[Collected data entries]

>>

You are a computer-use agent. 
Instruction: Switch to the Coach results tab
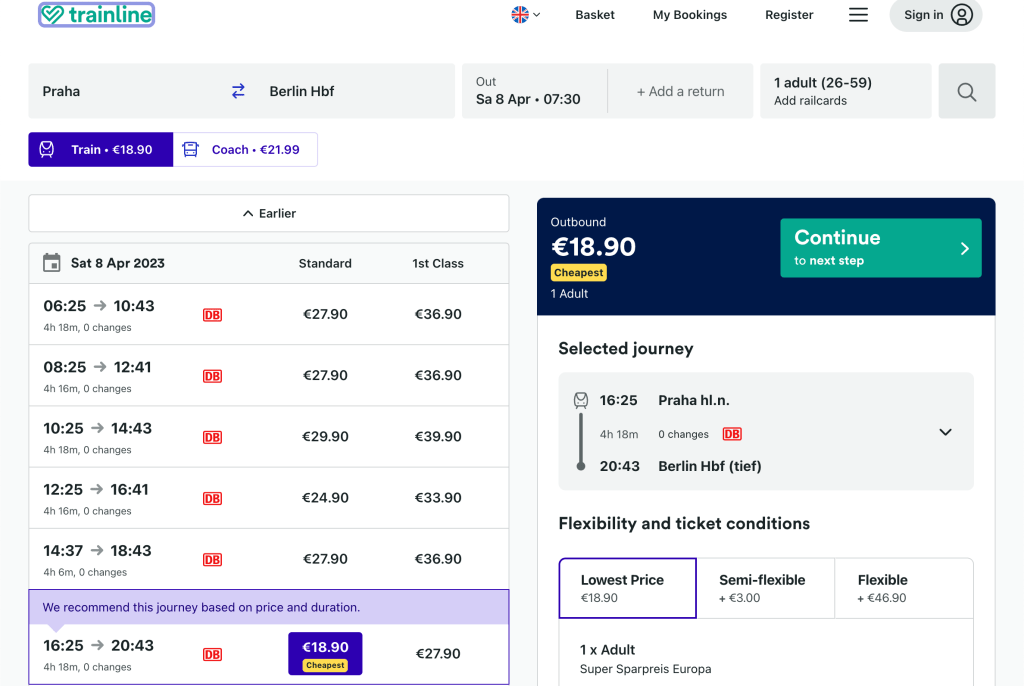245,150
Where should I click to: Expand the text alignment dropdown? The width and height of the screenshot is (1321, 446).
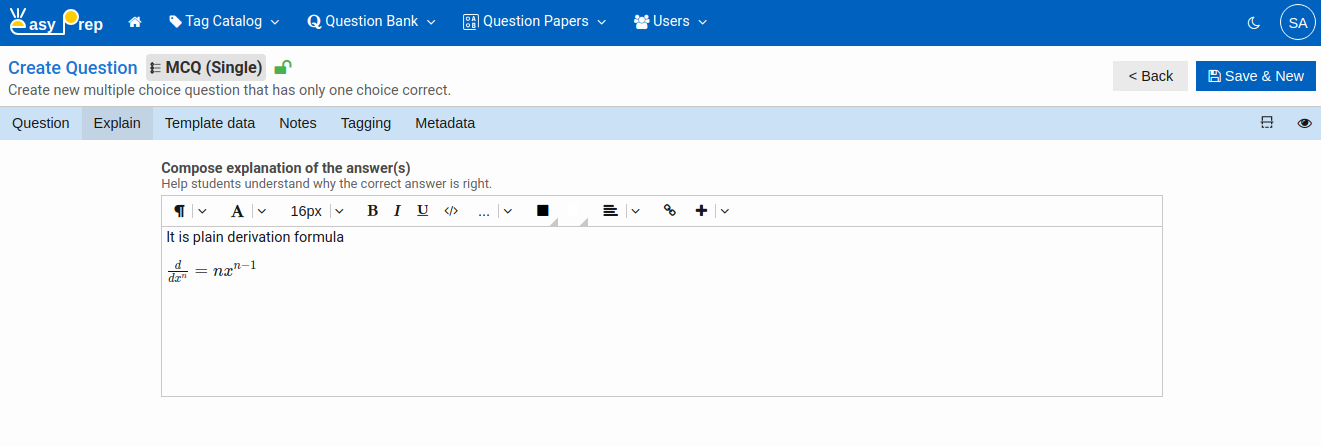tap(635, 211)
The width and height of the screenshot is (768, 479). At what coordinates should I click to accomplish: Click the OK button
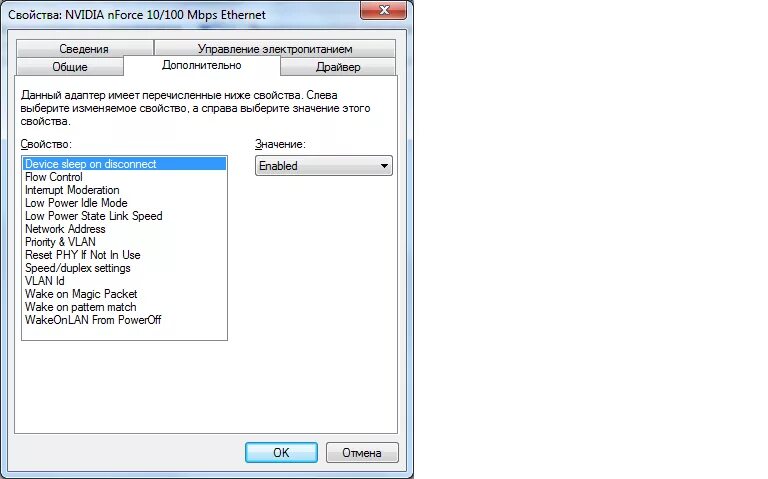click(281, 453)
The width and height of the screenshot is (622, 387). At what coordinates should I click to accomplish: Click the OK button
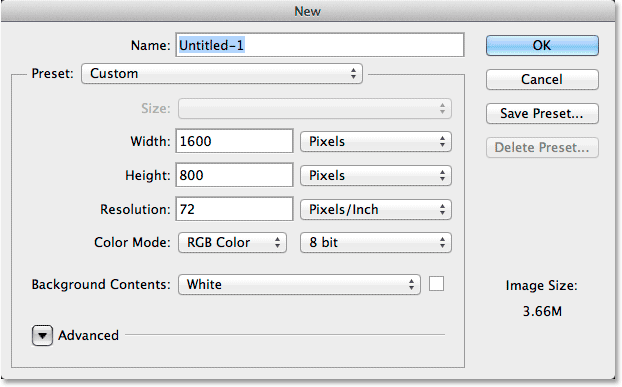[542, 46]

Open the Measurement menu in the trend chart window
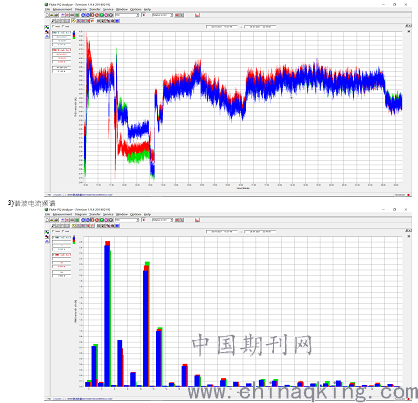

<<

→ What the task requires: Retype each entry exactly. No pictures.

→ Exercise answer:
You are a computer-use agent. 
Instruction: Switch to the Coach results tab
245,150
Where should I click to: Expand the text alignment dropdown? The width and height of the screenshot is (1321, 446).
tap(635, 211)
The width and height of the screenshot is (768, 479). At what coordinates should I click to accomplish: Click the OK button
click(281, 453)
The width and height of the screenshot is (622, 387). At what coordinates should I click to accomplish: Click the OK button
[542, 46]

Open the Measurement menu in the trend chart window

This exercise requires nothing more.